▸ WHAT THIS TASK INVOLVES: Line by line, set down all the data below exactly, omitting any picture.

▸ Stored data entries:
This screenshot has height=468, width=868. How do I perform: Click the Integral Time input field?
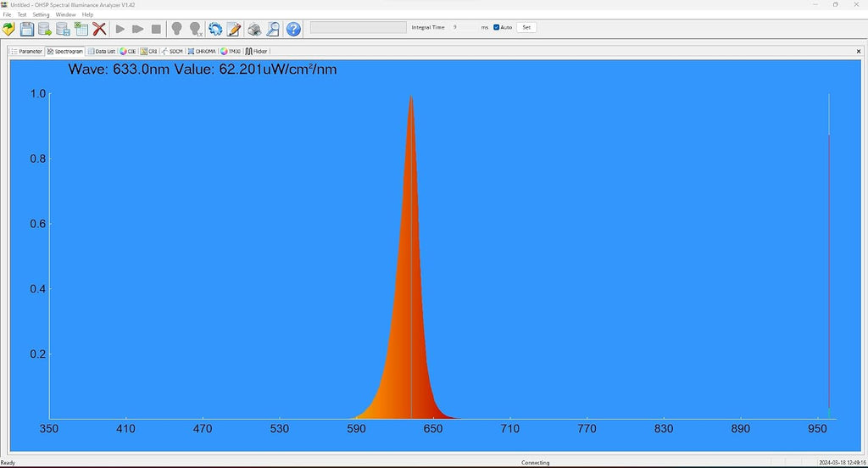[464, 27]
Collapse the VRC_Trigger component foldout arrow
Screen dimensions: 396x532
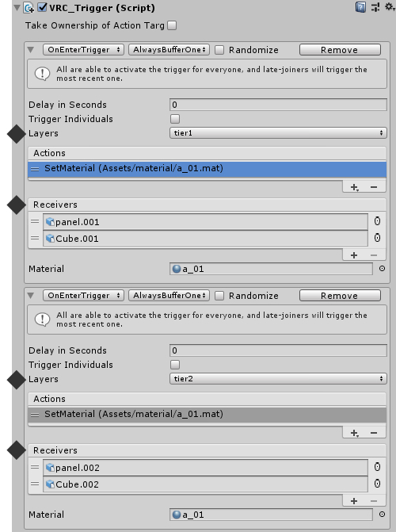[17, 7]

▸ ANSWER FOR THIS EXERCISE:
This screenshot has height=468, width=868. How do I perform: Click the Integral Time input field?
[464, 27]
Collapse the VRC_Trigger component foldout arrow
Screen dimensions: 396x532
[17, 7]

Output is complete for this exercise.